>>>
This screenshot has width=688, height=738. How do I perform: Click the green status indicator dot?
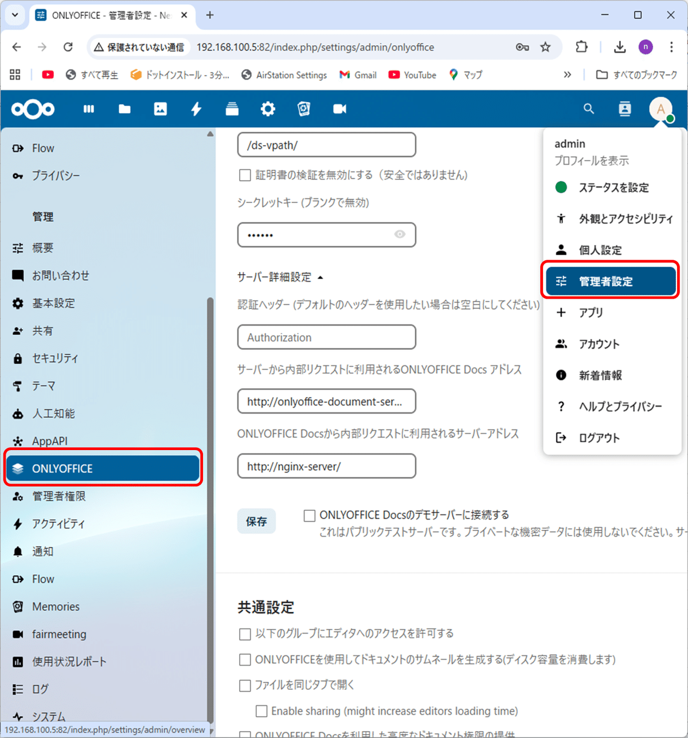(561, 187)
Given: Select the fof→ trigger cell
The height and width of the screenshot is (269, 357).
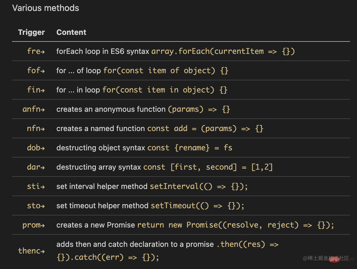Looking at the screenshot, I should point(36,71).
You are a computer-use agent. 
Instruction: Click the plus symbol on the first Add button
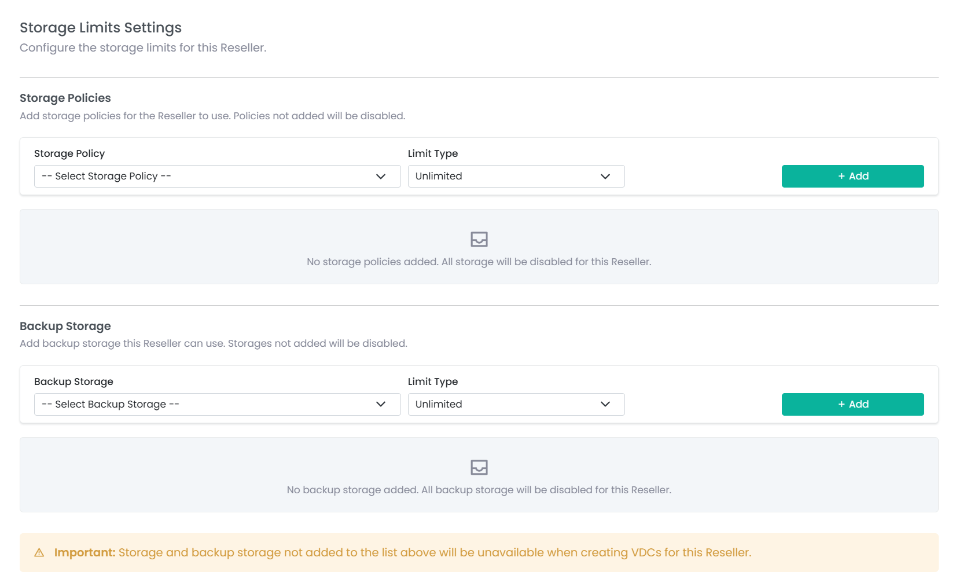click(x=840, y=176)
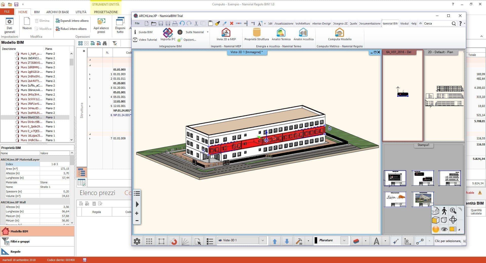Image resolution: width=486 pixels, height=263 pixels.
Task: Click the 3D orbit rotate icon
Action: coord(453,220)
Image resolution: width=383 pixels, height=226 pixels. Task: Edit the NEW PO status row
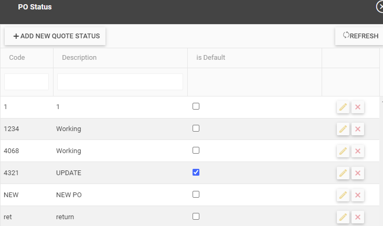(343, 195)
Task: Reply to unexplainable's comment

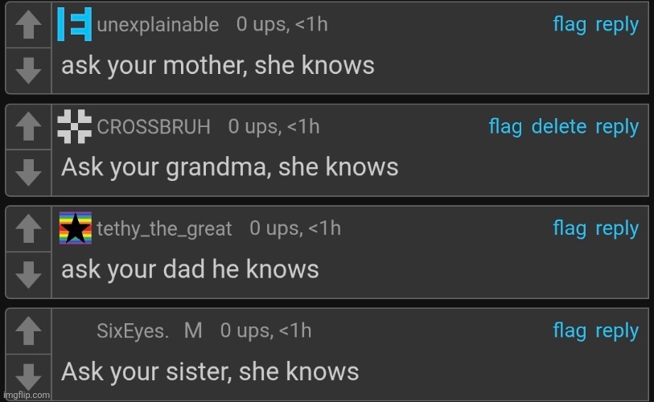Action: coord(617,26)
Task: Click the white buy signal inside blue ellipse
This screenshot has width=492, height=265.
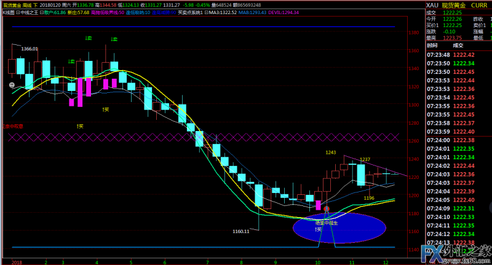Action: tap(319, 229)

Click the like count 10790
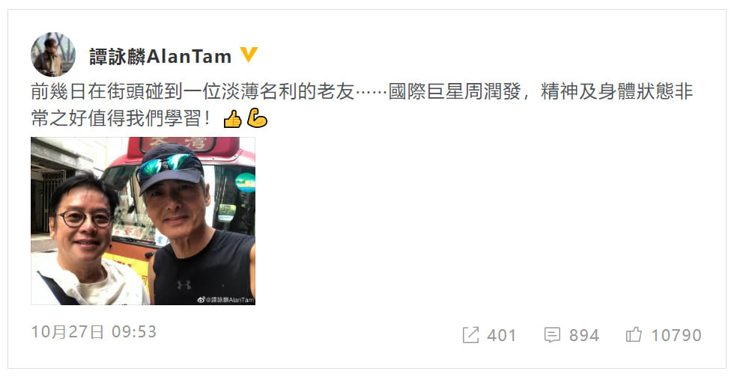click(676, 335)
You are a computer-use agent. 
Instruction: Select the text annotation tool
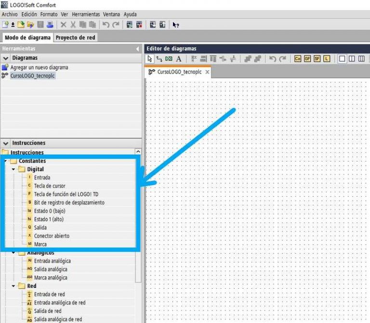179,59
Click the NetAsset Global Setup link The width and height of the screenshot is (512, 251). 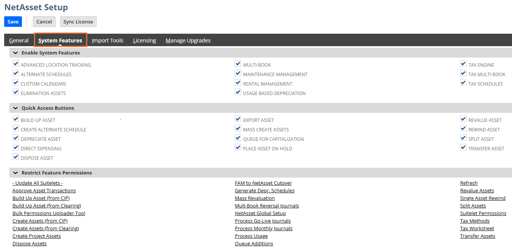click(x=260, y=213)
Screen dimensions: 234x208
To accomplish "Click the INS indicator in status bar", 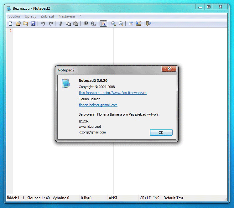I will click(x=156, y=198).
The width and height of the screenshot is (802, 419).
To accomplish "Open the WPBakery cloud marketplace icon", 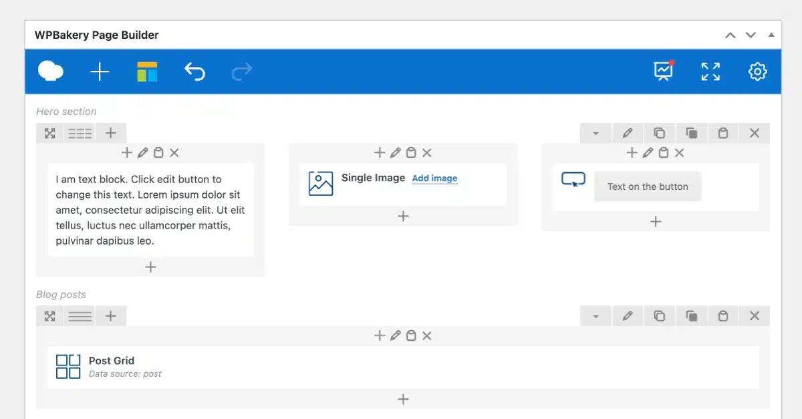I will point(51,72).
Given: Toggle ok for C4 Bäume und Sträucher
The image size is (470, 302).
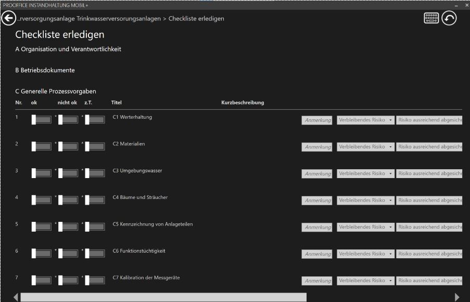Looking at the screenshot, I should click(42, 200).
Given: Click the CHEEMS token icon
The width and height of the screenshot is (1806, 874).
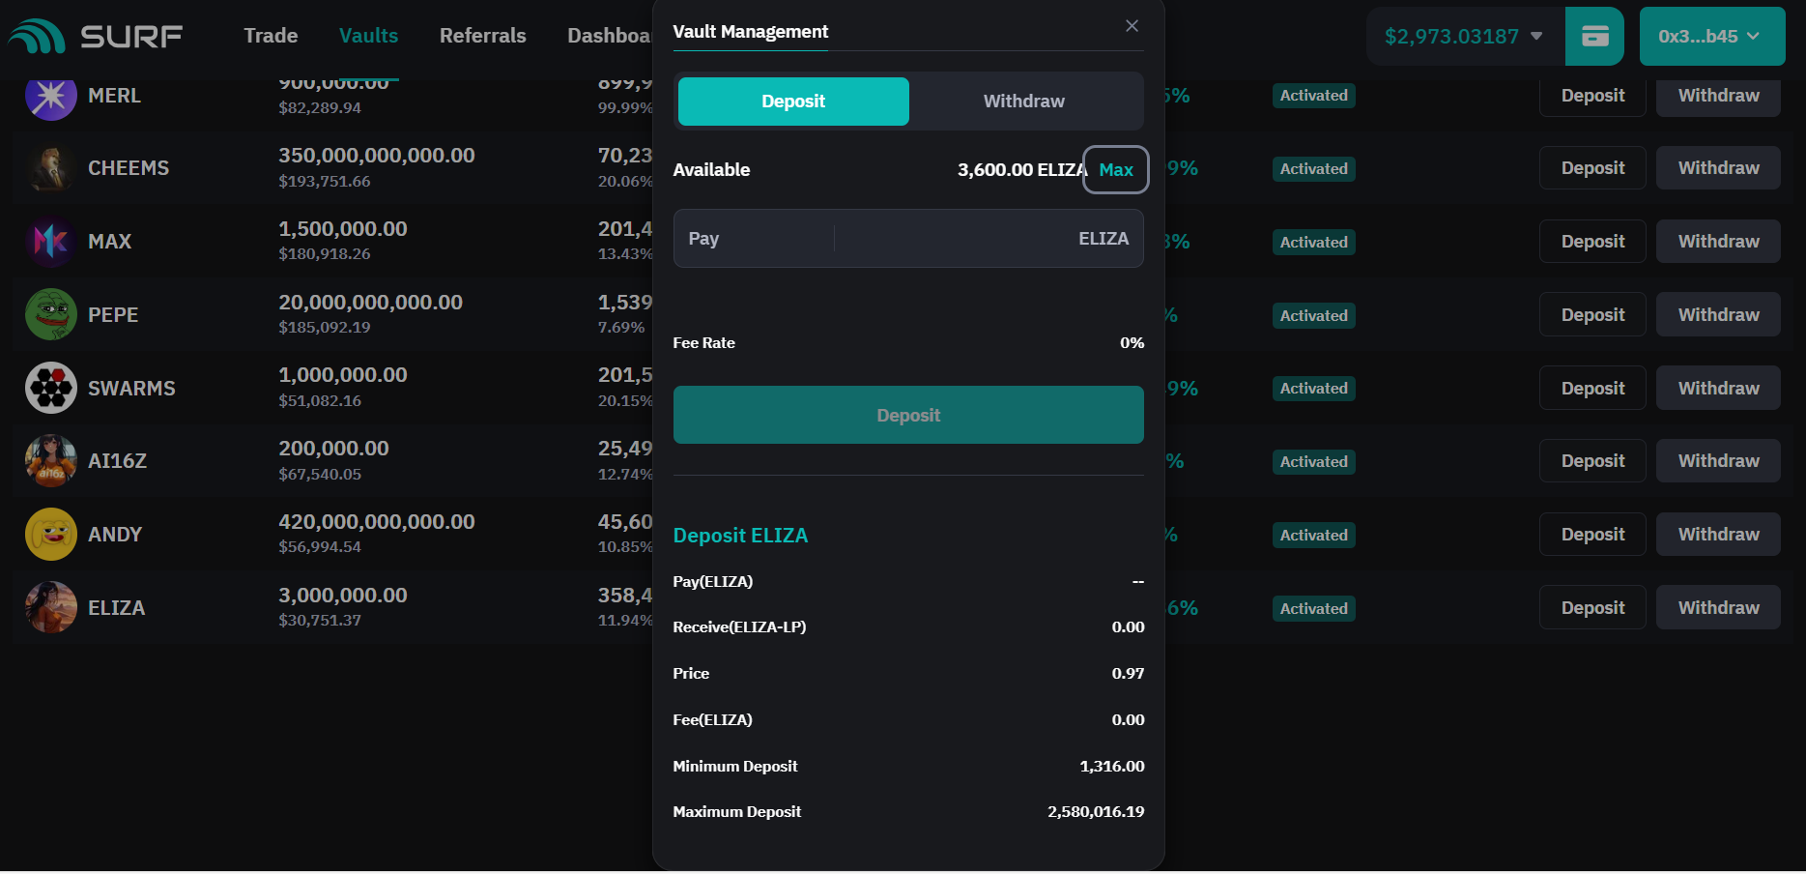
<<<
◆ Problem: Please repeat the items word for word, beginning at the line that contains "Task: Reply to unexplainable's comment" and stopping after the line that contains "click(676, 335)". Leave the pictures out of your answer.

◆ Exercise result:
Task: Reply to unexplainable's comment

Action: coord(617,26)
Task: Click the white buy signal inside blue ellipse
This screenshot has width=492, height=265.
Action: tap(319, 229)

Click the like count 10790
click(676, 335)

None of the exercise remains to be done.